For a decade, Issue One has been a leading voice in the effort to build a democracy that works for everyone. We have defended our elections against disinformation and disruption, advanced a modern and effective legislative branch, and built broad coalitions to strengthen democracy in the face of rising polarization. In each of these efforts, we have found ourselves pushing back against the destructive influence of social media on our democracy.

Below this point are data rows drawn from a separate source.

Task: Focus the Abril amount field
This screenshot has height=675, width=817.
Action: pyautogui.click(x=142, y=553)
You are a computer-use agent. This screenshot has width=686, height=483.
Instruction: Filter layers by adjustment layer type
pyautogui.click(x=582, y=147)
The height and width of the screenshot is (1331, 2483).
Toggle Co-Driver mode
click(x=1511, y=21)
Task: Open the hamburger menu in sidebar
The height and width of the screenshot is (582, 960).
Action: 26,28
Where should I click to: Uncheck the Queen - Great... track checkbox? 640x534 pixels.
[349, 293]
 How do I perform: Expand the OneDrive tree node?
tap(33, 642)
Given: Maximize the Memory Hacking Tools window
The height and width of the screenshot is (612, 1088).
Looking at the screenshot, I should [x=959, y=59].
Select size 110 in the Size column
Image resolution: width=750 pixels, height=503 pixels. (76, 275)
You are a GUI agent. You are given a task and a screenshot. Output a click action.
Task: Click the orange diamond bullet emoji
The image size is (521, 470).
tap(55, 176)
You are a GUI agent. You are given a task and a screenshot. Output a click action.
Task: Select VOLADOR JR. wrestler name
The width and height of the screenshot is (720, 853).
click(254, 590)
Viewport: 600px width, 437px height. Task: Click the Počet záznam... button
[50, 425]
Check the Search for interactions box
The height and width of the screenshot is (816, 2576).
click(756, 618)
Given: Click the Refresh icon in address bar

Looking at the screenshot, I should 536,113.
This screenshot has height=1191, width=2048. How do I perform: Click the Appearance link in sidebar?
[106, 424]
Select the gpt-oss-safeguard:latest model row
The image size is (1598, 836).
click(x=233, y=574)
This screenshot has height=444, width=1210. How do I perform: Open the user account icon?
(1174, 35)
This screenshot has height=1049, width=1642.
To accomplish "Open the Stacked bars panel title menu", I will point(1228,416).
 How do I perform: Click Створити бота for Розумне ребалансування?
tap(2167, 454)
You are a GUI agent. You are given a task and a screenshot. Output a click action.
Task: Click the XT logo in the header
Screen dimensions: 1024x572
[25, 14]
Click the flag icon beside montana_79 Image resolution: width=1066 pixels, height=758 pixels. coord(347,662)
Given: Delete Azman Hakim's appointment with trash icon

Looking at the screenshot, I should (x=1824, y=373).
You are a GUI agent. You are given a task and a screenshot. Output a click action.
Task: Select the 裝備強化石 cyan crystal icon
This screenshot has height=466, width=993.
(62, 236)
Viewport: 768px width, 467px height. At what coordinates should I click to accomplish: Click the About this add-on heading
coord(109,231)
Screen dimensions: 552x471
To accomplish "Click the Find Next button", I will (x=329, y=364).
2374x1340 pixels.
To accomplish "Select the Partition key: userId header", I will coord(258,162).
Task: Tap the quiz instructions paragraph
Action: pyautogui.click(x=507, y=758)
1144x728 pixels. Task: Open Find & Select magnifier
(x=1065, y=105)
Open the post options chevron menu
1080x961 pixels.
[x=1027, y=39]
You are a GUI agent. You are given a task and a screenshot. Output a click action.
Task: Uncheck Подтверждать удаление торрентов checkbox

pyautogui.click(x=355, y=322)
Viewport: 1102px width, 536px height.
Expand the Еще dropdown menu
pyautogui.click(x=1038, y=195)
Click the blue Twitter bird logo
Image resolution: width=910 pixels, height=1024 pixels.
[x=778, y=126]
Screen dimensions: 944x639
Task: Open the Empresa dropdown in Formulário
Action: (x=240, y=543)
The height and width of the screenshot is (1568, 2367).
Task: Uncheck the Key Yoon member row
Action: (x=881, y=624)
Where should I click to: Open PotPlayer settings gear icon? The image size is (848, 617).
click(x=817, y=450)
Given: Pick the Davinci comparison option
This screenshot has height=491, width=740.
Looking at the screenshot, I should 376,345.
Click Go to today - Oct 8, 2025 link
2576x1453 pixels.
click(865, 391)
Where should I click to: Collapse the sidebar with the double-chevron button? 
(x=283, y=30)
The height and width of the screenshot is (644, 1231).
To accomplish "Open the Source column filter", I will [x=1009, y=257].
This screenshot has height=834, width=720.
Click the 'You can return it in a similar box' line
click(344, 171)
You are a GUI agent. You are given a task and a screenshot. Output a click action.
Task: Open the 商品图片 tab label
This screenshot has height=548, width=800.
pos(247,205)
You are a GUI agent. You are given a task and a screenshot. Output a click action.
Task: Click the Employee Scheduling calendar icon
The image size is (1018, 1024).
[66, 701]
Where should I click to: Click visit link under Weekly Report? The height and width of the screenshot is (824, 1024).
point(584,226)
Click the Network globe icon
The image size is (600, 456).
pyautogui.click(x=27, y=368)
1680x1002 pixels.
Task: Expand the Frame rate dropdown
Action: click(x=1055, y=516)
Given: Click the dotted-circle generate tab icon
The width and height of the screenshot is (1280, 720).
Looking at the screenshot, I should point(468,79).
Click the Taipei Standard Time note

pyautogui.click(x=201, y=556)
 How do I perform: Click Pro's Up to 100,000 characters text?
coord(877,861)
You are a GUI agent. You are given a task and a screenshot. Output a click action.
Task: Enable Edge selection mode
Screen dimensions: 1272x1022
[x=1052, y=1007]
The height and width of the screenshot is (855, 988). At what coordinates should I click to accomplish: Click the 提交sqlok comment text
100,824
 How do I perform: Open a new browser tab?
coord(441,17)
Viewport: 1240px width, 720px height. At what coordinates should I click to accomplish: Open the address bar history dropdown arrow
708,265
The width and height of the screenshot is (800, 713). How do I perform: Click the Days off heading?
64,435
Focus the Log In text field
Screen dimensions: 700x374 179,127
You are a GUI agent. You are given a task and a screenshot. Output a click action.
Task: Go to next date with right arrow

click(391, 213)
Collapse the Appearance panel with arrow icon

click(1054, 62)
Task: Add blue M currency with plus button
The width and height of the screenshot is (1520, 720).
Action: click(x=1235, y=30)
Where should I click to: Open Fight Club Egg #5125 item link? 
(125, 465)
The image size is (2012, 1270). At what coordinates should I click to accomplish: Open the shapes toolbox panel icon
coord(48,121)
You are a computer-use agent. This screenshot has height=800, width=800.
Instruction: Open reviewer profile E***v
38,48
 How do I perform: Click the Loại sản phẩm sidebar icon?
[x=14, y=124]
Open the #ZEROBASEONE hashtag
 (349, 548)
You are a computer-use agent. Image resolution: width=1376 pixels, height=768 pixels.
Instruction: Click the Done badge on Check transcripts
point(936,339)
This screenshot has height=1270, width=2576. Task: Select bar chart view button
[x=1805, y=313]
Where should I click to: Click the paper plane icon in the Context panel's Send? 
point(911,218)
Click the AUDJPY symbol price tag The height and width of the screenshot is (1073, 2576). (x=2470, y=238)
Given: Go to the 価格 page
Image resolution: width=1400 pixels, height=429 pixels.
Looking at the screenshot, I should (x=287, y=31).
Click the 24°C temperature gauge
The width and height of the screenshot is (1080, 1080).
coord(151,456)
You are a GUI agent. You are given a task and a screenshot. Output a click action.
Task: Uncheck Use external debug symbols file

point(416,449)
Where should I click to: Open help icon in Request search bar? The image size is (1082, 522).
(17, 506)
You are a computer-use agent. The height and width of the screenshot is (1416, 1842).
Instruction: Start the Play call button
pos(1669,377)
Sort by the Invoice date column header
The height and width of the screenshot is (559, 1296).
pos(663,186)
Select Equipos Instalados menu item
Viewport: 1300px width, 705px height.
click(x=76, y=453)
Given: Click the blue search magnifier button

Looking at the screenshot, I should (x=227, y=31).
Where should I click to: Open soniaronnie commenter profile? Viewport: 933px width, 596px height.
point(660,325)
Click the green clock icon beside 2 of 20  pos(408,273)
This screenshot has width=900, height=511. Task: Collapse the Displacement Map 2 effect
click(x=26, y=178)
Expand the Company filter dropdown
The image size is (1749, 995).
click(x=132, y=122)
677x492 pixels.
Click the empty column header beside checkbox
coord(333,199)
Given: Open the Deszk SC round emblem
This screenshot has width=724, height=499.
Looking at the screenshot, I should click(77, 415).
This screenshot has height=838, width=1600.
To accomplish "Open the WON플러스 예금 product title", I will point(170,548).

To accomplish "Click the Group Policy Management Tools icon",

We have approached this work from a crosspartisan discipline, uniting Republicans, Democrats, and independents in the movement to fix our broken political system — often through high-level bodies of leaders like the ReFormers Caucus, the National Council on Election Integrity, and the Faces of Democracy campaign. Now, Issue One is applying its experience and strengths to bring attention, energy, and bipartisan problem-solving to the challenges posed by social media.